Maximum Likelihood Estimation (MLE) is a method used to estimate the parameters of a statistical model. The goal of MLE is to find the parameter values that maximize the likelihood function.
Likelihood Function
Suppose we have a set of observations \( \{x_1, x_2, \ldots, x_n\} \) that are independently and identically distributed (i.i.d) according to some probability distribution with parameter \( \theta \).
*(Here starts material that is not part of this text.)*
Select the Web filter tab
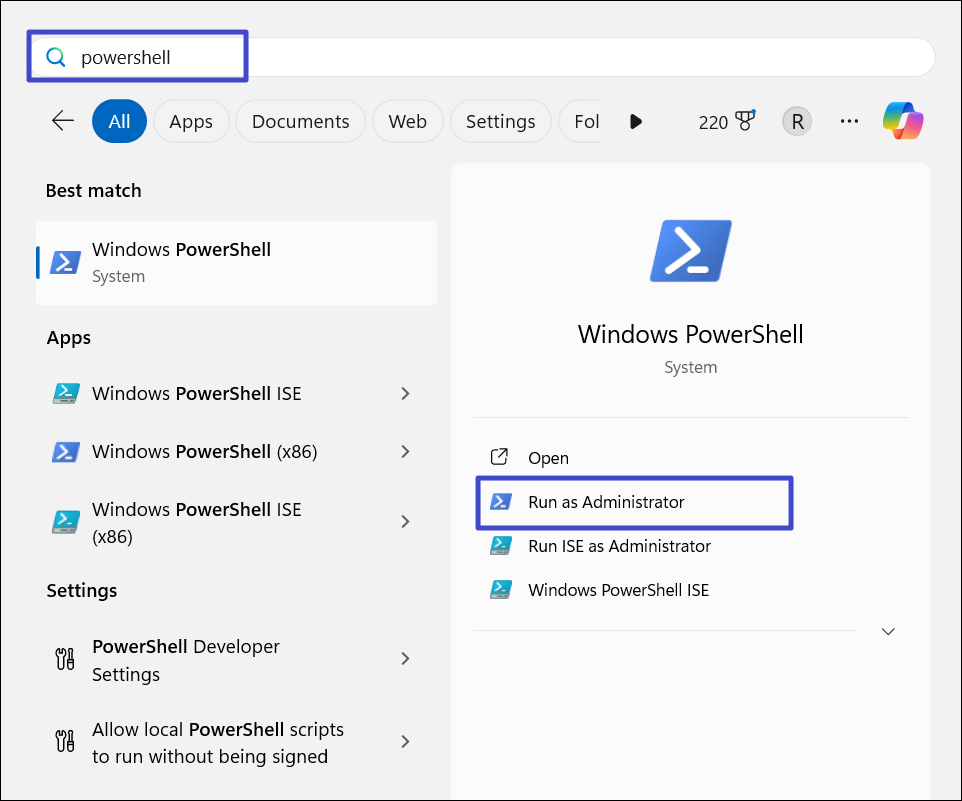962x801 pixels. 407,121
The likelihood function \( L(\theta) \) is defined as the joint probability (or probability density) of the observed data as a function of \( \theta \):
$$ L(\theta) = P(x_1, x_2, \ldots, x_n \mid \theta) = \prod_{i=1}^n P(x_i \mid \theta) $$
Log-Likelihood Function
In practice, it is often easier to work with the natural logarithm of the likelihood function, known as the log-likelihood function:
$$ \ell(\theta) = \log L(\theta) = \log \left( \prod_{i=1}^n P(x_i \mid \theta) \right) = \sum_{i=1}^n \log P(x_i \mid \theta) $$
Maximum Likelihood Estimate
The maximum likelihood estimate (MLE) of the parameter \( \theta \) is the value that maximizes the log-likelihood function:
$$ \hat{\theta} = \arg \max_\theta \ell(\theta) $$
Example: Normal Distribution
Consider a set of i.i.d observations \( \{x_1, x_2, \ldots, x_n\} \) from a normal distribution with unknown mean \( \mu \) and known variance \( \sigma^2 \). The probability density function is:
$$ f(x \mid \mu) = \frac{1}{\sqrt{2 \pi \sigma^2}} \exp \left( -\frac{(x – \mu)^2}{2\sigma^2} \right) $$
The log-likelihood function is:
$$ \ell(\mu) = \sum_{i=1}^n \log f(x_i \mid \mu) = -\frac{n}{2} \log (2 \pi \sigma^2) – \frac{1}{2\sigma^2} \sum_{i=1}^n (x_i – \mu)^2 $$
To find the MLE, we take the derivative of \( \ell(\mu) \) with respect to \( \mu \) and set it to zero:
$$ \frac{d\ell(\mu)}{d\mu} = \frac{1}{\sigma^2} \sum_{i=1}^n (x_i – \mu) = 0 $$
Solving for \( \mu \), we get the MLE:
$$ \hat{\mu} = \frac{1}{n} \sum_{i=1}^n x_i $$
Properties of MLE
Under certain regularity conditions, the MLE has several desirable properties:
Consistency:
The MLE converges in probability to the true parameter value as the sample size increases.
Asymptotic Normality:
The distribution of the MLE approaches a normal distribution as the sample size increases.
Efficiency:
The MLE achieves the Cramér-Rao lower bound, meaning it has the lowest possible variance among unbiased estimators.